── Fragmento
Y aunque nunca ha desaparecido del todo, ahora parece experimentar un tímido renacer, como si al fin se hubiera reconocido el enorme potencial que atesora, demasiadas veces despreciado. Lo hace, serán efectos de la globalización que no deja territorio virgen, desde los lugares más insospechados. No hace mucho nos llegaba un western austriaco ambientado en los Alpes (El valle oscuro), y ahora hemos podido apreciar el valor de The Salvation, rodada en inglés y situada en los lugares canónicos del género, pero procedente de Dinamarca.

El director de esta propuesta es Kristian Levring, quien participó activamente en el movimiento Dogma, la invención de Lars von Trier y Thomas Vinterberg. A su sombra realizó The King is alive, el Dogma #4. Y parece que, sea esta su fuente de inspiración o sea otra, adquirió los recursos necesarios para adentrarse en un territorio tan codificado como el que aquí aborda.

Rodar un western es todo un reto. Más aún que en otros géneros la sombra de los maestros es tan poderosa y el margen de maniobra tan escaso que el riesgo de incurrir en la vacuidad es mayor del habitual. Esta película no lo hace. Respetando los lugares comunes, bebiendo de su historia, es capaz de ofrecer una mirada personal a este relato tantas veces contado.

La estructura argumental, en un género tan autorreferencial como éste, se ajusta a esquemas conocidos: Unos bandidos tienen sometido a un poblado, y alguien llegará de fuera para liberarlos.

Pero esa estructura se resquebraja por sus cimientos. Los bandidos, aun cuando son guiados por intereses económicos, hacen gala de una crueldad inusitada, y el salvador no obedece a impulsos nobles, sino que se asemeja en su ferocidad, producto de sus ansias de venganza, a los malhechores.

The salvation es un western decadente, siguiendo la estela que inició, sin posibilidad de vuelta atrás, Sam Peckinpah. Pero va mucho más allá de éste. Es difícil encontrar aquí ningún rastro de honor, de compasión, de sentido del deber. Al fin y al cabo los protagonistas de Duelo en la Alta Sierra o Grupo salvaje obedecían, en su fuero interno, a estrictos códigos de conducta. Incluso Pat Garrett, con todo lo despiadado que resulta, se reconoce en Billy. Su mundo es el del viejo oeste trasladado a unas coordenadas que hacen imposible su subsistencia, pero que no han conseguido apagar sus rescoldos.
────
── Datos proporcionados
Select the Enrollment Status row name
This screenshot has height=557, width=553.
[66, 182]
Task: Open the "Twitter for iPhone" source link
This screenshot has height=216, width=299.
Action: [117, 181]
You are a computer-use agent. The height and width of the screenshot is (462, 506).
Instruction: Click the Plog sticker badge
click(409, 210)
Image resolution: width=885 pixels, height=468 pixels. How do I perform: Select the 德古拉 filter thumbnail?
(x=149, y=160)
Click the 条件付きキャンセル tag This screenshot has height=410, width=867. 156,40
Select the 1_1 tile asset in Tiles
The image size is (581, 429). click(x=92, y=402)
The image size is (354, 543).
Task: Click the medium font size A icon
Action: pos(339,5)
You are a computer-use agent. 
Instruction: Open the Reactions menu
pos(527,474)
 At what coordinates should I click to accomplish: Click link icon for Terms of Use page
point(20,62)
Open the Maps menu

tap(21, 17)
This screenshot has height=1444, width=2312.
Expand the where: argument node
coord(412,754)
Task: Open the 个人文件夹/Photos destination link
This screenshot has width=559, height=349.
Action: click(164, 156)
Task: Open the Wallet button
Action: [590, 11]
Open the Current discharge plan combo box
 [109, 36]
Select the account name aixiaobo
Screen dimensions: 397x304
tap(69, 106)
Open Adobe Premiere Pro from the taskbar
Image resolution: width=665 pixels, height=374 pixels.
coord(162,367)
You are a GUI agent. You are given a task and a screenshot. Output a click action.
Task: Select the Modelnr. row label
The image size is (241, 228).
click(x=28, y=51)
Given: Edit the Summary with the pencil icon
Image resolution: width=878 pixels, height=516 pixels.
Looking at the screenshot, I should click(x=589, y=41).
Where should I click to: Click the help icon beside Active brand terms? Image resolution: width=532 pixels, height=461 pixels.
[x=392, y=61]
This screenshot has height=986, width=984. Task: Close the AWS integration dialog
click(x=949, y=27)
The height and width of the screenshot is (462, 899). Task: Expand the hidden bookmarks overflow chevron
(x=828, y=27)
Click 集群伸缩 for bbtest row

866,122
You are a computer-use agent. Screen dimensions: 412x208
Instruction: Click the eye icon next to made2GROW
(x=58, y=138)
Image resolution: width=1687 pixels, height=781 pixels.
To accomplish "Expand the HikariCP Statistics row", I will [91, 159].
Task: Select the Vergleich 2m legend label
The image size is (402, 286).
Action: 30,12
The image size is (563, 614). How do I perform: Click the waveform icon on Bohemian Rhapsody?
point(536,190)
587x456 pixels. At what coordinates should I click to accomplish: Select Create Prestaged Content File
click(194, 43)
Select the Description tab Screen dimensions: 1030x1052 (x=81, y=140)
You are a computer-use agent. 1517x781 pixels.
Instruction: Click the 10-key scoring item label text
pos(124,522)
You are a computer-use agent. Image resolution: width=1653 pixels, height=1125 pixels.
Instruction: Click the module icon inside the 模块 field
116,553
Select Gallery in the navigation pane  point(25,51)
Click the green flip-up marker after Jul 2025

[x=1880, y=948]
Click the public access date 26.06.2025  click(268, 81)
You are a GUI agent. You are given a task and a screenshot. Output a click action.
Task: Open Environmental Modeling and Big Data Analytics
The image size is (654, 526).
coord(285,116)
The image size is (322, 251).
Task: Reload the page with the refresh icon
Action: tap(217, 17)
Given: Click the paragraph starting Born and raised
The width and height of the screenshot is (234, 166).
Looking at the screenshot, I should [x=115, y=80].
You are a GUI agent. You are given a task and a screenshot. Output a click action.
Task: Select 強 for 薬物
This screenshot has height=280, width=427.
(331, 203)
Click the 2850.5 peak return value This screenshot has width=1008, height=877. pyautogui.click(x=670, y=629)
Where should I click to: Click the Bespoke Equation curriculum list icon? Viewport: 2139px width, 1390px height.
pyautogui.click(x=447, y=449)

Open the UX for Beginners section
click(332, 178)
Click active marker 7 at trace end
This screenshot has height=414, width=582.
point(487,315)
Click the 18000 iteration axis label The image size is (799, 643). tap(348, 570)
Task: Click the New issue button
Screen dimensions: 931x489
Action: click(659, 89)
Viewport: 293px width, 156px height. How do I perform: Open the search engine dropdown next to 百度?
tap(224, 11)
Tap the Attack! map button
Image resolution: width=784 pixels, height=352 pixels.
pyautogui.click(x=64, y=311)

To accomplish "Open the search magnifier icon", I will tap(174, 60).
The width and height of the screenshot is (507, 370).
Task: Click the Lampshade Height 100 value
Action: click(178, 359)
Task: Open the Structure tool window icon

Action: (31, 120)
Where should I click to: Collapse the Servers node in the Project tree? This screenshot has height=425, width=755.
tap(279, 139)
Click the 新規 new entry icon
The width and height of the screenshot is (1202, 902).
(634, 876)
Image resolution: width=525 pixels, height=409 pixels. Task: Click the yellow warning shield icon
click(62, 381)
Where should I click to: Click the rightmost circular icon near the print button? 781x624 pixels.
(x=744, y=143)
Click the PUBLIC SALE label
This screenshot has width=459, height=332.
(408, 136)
────
**Enunciado A:**
¿Puedes citar al pie de la letra el fragmento sobre The Salvation, empezando en "Rodar un western" y terminando en "tantas veces contado."?
**Enunciado B:**
¿Puedes reescribir solo las líneas de las filas que van desde la que contiene "This screenshot has height=1444, width=2312." hasta la que contiene "tap(69, 106)", ambas incluidas, sustituyendo "combo box" por "drop-down list" y sin tocar nada más?

**Resultado A:**
Rodar un western es todo un reto. Más aún que en otros géneros la sombra de los maestros es tan poderosa y el margen de maniobra tan escaso que el riesgo de incurrir en la vacuidad es mayor del habitual. Esta película no lo hace. Respetando los lugares comunes, bebiendo de su historia, es capaz de ofrecer una mirada personal a este relato tantas veces contado.

**Resultado B:**
This screenshot has height=1444, width=2312.
Expand the where: argument node
coord(412,754)
Task: Open the 个人文件夹/Photos destination link
This screenshot has width=559, height=349.
Action: click(164, 156)
Task: Open the Wallet button
Action: [590, 11]
Open the Current discharge plan drop-down list
 [109, 36]
Select the account name aixiaobo
Screen dimensions: 397x304
tap(69, 106)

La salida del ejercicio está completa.